Terse Documentation
Everything you need to install, configure, and use Terse — the on-device token optimizer and agent monitor for macOS.
Table of Contents
Getting Started
Download and Install
Terse is distributed as a DMG file from GitHub Releases. Download the latest .dmg file for macOS, open it, and drag the Terse app into your Applications folder.
First-Time Setup
Terse is not currently signed with an Apple Developer certificate. On first launch, macOS will block the app. To open it:
- Open Finder and navigate to Applications
- Right-click (or Control-click) on Terse
- Select Open from the context menu
- In the dialog that appears, click Open to confirm
You only need to do this once. After the first launch, macOS will remember your choice and Terse will open normally.

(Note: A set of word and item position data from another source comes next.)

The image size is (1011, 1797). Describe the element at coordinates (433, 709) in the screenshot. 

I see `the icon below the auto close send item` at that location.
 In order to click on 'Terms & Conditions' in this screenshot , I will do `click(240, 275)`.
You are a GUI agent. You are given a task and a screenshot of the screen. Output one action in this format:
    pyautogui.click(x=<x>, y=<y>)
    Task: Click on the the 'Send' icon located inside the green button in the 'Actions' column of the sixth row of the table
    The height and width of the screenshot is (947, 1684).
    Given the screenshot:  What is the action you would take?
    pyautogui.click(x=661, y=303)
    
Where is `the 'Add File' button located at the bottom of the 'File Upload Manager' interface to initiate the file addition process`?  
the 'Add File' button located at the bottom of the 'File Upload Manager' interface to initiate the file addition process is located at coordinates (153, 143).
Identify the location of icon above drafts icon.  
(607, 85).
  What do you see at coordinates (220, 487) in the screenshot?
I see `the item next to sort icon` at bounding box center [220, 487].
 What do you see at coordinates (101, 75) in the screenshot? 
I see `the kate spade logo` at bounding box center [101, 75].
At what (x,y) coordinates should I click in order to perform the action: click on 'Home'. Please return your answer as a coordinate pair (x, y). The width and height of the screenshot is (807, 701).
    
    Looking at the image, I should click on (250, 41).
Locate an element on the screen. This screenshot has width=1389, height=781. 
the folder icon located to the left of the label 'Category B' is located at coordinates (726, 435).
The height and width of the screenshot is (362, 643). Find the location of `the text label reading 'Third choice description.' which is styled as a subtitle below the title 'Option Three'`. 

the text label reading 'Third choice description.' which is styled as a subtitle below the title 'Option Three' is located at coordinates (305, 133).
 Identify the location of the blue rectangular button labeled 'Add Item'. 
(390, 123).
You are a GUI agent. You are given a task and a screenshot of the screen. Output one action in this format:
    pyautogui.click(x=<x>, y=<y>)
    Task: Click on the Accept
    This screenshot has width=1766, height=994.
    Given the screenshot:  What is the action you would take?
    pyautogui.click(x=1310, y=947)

Grant Accessibility Permissions
Terse uses the macOS Accessibility API to read and write text in other applications. On first launch, macOS will prompt you to grant Accessibility access:
- Open System Settings → Privacy & Security → Accessibility
- Click the + button and add Terse
- Ensure the toggle is enabled
Without Accessibility permissions, Terse cannot read text from connected apps or write optimized text back. The optimizer will still work in manual copy-paste mode, but automatic capture and replace will be disabled.
How Terse Works
Terse runs as a lightweight macOS application with two windows:
The Main Window
The main window is a session manager that lists all connected applications. You can open it at any time with Cmd+Shift+T. From here you can add or remove sessions, view optimization statistics, and access settings.
The Popup Window
The popup is a floating bar that appears at the top of your screen when you focus a connected app. It shows live optimization stats, mode controls, and action buttons (Capture, Replace, Copy). The popup uses alwaysOnTop rendering so it never steals focus from your active application.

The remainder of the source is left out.